-- Source passage --
In this light, the right to the city and the urban commons are not mutually exclusive strategies of contestation but rather two different vocabularies, two different “grammars of human dignity”(De Sousa Santos 2014), for making sense of urban struggles. The combined use of both discourses brings to mind what Harvey (2012: 87), describes as a “double-pronged political attack, through which the state is forced to supply more and more in the way of public goods for public purposes, along with the self-organization of whole populations to appropriate, use, and supplement those goods in ways that extend and enhance the qualities of the non-commodified reproductive and environmental commons”.
Yet, the two vocabularies give rise to different conceptualisations of social conflict, different tactics and objectives, and ultimately different antagonistic subjects. While it is very common for movements to engage in both rights talk and commons talk, the coexistence of the two discourses is not always as harmonious as Harvey would have us believe. The interplay between the two discourses will be made explicit in the ensuing analysis of resistance against austerity policies in contemporary Greece.
Urban Struggles in Greece
Developments in Greece exemplify the concept of accumulation by dispossession, and specifically the tactic of austerity as an instrument of wealth extraction and upwards redistribution. Austerity is a recipe systematically being prescribed to ailing economies. It is ostensibly intended to do away with sovereign debt by reducing public expenditure, selling off public assets, raising taxes and slashing labour rights, welfare provision and publicsector jobs. In effect, it represents a radical reshuffling of the cards at the expense of the lower and middle classes.
Other than the fact that for the first time such an ambitious structural adjustment program has been implemented in a “developed” country, the case of Greece is nothing new as far as austerity and counter-austerity tactics go. I have, therefore, repeatedly argued that the idea of Greek exceptionalism—both in its “corrupt and lazy” version and in its “heroic and revolutionary” version—is an orientalist fallacy. Nevertheless, it is true that the violent shakeup of day-to-day normality destabilised established identities and thus pushed great parts of the population to a state of liminality (Varvarousis and Kallis 2017; Varvarousis 2018). Liminality is an anthropological concept that denotes an intermediate stage in a transition (between life stages, between groups or between seasons), where subjects have shed their previous identities but have not yet assumed new ones. This state of uncertainty and fluidity has certainly given rise to resignation, depression or regression to reactionary identities, but it has also created creative resistances and admirable experiments in social self-organisation.

-- Dataset content --

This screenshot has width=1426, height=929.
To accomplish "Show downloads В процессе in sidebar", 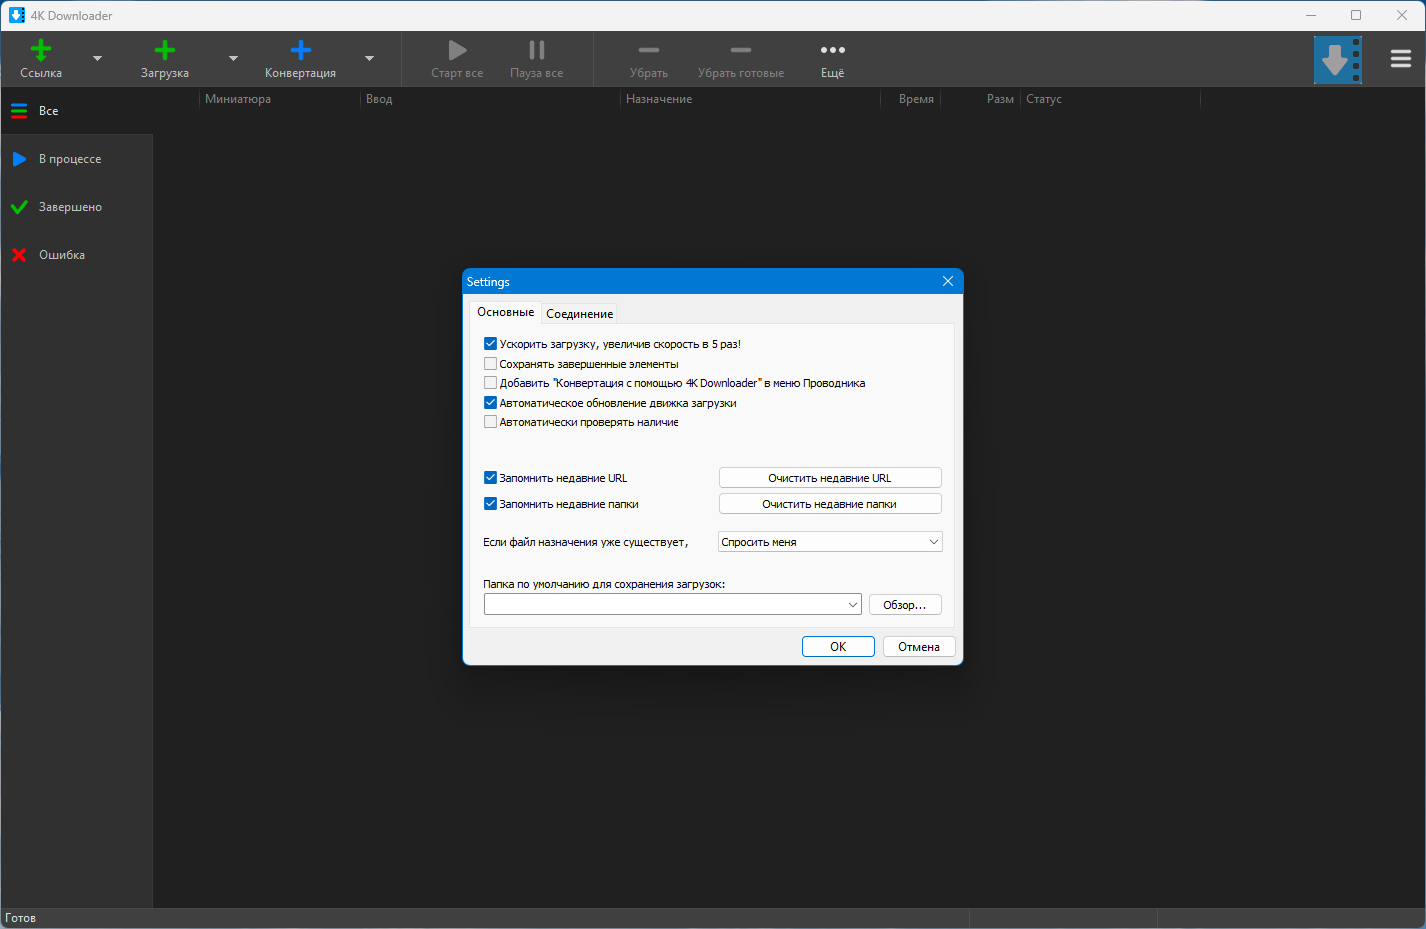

-- What the task requires --
Resume the passage above on urban struggles and austerity in Greece, continuing directly after its final sentence.

-- Right answer --
To understand modern urban struggles in Greece, we have to look into the history of the urban space. Greek cities were built overnight. In the 1950s, rural populations started to urbanise. In the 1960s and 1970s, constructors took advantage of lax planning laws—drafted by their political patrons—to create densely populated high-rise cities without any provision for public space and infrastructure (Makrygianni and Tsavdaroglou 2011). That was the initial process of enclosure that eroded traditional communities, commodified housing, and promoted a peculiar sense of isolation among the crowd of others. A manifest absence of public facilities, open spaces, and community centres characterises Greek cities to this day.
In the 1990s and 2000s, the prevalent social imaginary was one of individual social mobility and consumerism. The debt-fuelled affluence drove the newly-formed middle classes away from inner-city neighbourhoods, which were occupied by working class migrants and natives. Throughout this era, urban renewal projects were underway, culminating in a construction frenzy leading up to the 2004 Athens Olympic Games.
In December 2008, the murder of a teenager by the police sparked the first wave of struggles to reclaim the urban space on the part of students, immigrants and the disenfranchised urban youth. The protests served to shed light on the urban alienation, exploitation and exclusion hidden behind the veil of ostensible prosperity. Participants in the protests were fused in an anonymous collective subject that actively transformed the city through decentralised acts of re-appropriation of urban space: public building occupations, barricades, marches, spontaneous artistic events, disruption of traffic and commerce. Interestingly, there was a complete absence of formal demands; protesters were not struggling for rights or reforms, but were actively projecting their collective aspirations onto the urban space.
That collective “scream”4 was a wake-up call for a dormant and complacent society, and has left a legacy of social cooperation and a redefined public sphere. Thousands of collectives were born, ranging from political groups to art ensembles to grassroots trade unions. A whole new generation of youth was schooled in horizontalism, solidarity and direct action tactics, and new spatial practices were adopted by social movements, culminating in the propagation of self-managed squats and social centres.
Navarinou Park is part of “December’s” legacy. Only a few months after the revolt, an abandoned urban parking lot was occupied by neighbours and collectives in Exarcheia; the asphalt was dug up, trees and flowers were planted, paths were laid out, benches were installed. The park has since been self-managed by an open assembly and has been the site of political, cultural and social events. Despite attempts at eviction, the park retains its character to this day. Even if the vocabulary of the commons was not widespread at that moment, we have an early instance of the substitution of “public” space with “common” space; of rigid, aseptic space that serves as a neutral ground between isolated individuals with organic space where individuals can connect and intertwine their desires in the context of community, where they can negotiate the terms of their co-existence. This kind of urban commoning would go on to become a blueprint for urban struggles in the following years.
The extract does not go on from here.